Василий Щепетнёв: Метаинфляция Василий Щепетнев
Василий Щепетнёв: Метаинфляция
Василий Щепетнев
ОпубликованоВасилий Щепетнев
Метаинфляция есть инфляция всего (включая то, о чем мы в настоящее время не имеем понятия), протекающая везде.
Это определение я услышал от знакомого экономиста любителя. Говорит, что дошел собственным умом. Верю. Пусть оно покамест миру неизвестно, но дайте срок, и его высекут на гранитной плите на Красной Площади, на лужайке у Белого Дома, где-нибудь в Давосе. Определение высекут, а не экономиста — надеюсь. Хотя, конечно, никто не знает своей судьбы.
Сам Ленин, давая в своих брошюрах определения то классам, то материи, то революционной ситуации, тоже не знал, что их, определения, станут заучивать студенты и технических, и естественных, и гуманитарных вузов, а также военных училищ и академий. Знал бы, постарался б сделать их изысканными с одной стороны и чеканными с другой. Но что вырвалось из-под пера, то и вырвалось. Ничего, помним — «верхи не могут, а низы не хотят».
Метаинфляция будет направлять течение двадцать первого века, как она направляла течение века двадцатого, во всяком случае, его последней трети. Инфляция в технике: сегодня одна лошадиная сила в автомобиле или тракторе выполняет заметно меньшую работу, нежели восемьдесят лет назад — и в пассажиро-километрах, и в центнерах с гектара. Инфляция звания: полковник милиции двадцать первого века принимает у новичка-обывателя экзамен (практику) на водительские права — дело сержанта двадцатого века. Или популяция вообще: за последние сто лет население выросло — или вздулось (лат. Inflatio — вздутие) более чем втрое, при этом…
Нет, не буду пока о населении. Айтишная направленность издания подразумевает, что авторы будут писать про Ай и про Ти. Так вот, инфляция в области информации впечатляет много больше, чем в любой иной области бытия.
Девятнадцатый и, отчасти, двадцатый век держали информационную инфляцию в узде. На одну мыслящую голову информации производилось в самый раз, порой даже чувствовался дефицит. Собственные научные исследования запечатывались грифом «совершенно секретно», любое неосторожное слово могло стоить невоздержанному на язык человеку свободы, а то и жизни — вспомним «дело о круцине», лекарстве против рака.
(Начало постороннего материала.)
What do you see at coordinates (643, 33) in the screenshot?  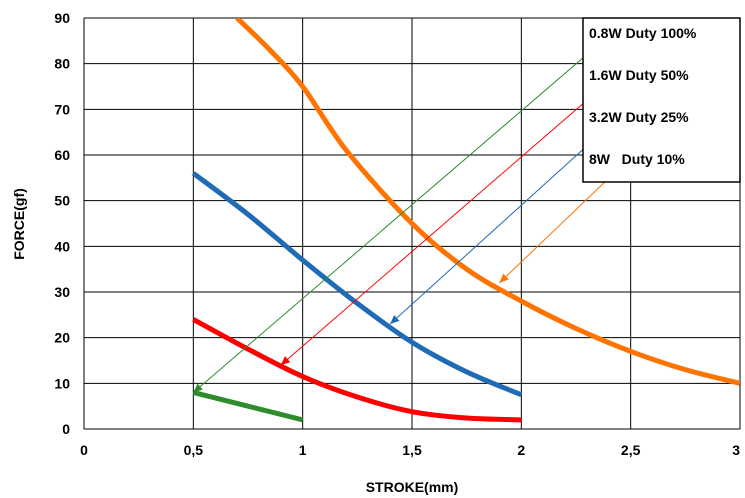 I see `legend-entry-0: 0.8W Duty 100%` at bounding box center [643, 33].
Добывать чужие секреты посылались особо подготовленные люди, тоже рисковавшие свободой и самой жизнью. Даже несекретные труды публиковались с задержкой, порой достаточной, чтобы утерять и новизну, и приоритет. Но если взять годовую подшивку журналов начала двадцатого века по той или иной дисциплине, то видно — ученым было что сказать, статьи писали «от души».
Сегодня значительная часть публикаций в научных журналах появляется только потому, что для защиты кандидатской или докторской диссертации положено иметь столько-то печатных работ. А что внутри? Да что угодно, хоть полная нелепица вроде пресловутого «Корчевателя», программно сгенерированного наукообразного текста. Впрочем, чаще статья — это капля смысла, раздутая до размеров хорошего пузыря. Судить могу только по доступным моему пониманию работам по дерматовенерологии. Не исключаю, что в экономике все иначе: что ни текст, то огурчик.
Да что научные труды... Газеты были тоненькими, в четыре, много в шесть полос, и прочитывались от первой строки до последней. Авторитет печатного слова до недавних пор был весьма велик, как и авторитет самих газет: попасть под критику «Правды» порой было хуже, чем попасть под лошадь.
Сегодня же хоть фотографии с места преступления помести на первой полосе — никому дела нет, вернее, дело закроют или объявят, что это и не преступление вовсе — дубиной поперек лица, — а исполнение служебных обязанностей.
А художественная литература... Найденным образом дорожили и старались без крайней нужды его не тиражировать. Написал Алексей Толстой «Гиперболоид инженера Гарина» — и все, точка. В наши дни непременно вслед были бы написаны «Возвращение Гарина», «Месть Гарина», «Тайна Роллинга», «Гарин против марсиан», «Гнев Шельги» и еще томов сорок-пятьдесят — и читателю хорошо, и автору выгодно, и писатели-призраки на молочишко получат.
А сколько возможностей таит «Аэлита»! Но нет, не надувал Толстой плотные, цельные вещи, это ему и в голову не приходило (перечитываю переписку Толстого: сколько мифов о последнем классике возникло по невежеству, недоразумению, зависти).
Или вот деньги... Да-да, деньги сегодня — не более чем информация, размещенная на металле, бумаге, магнитном или ином носителе. Кроме информации за бумажкой с изображением города Красноярска ничего нет. Да и информации — кот наплакал, цена ей куда меньше, чем запечатленной на пражском гроше четырнадцатого века. И грош Алексея Михайловича был более информативен нынешнего червонца.
Но оставим презренную информацию (это я о деньгах, подумать только, некогда их — презирали!). Метаинфляция — не случайность, она является основным законом природы. Вселенная-то расширяется!
И потому поручение экономистам остановить инфляцию столь же выполнимо, сколь и поручение астрономам остановить разбегание галактик.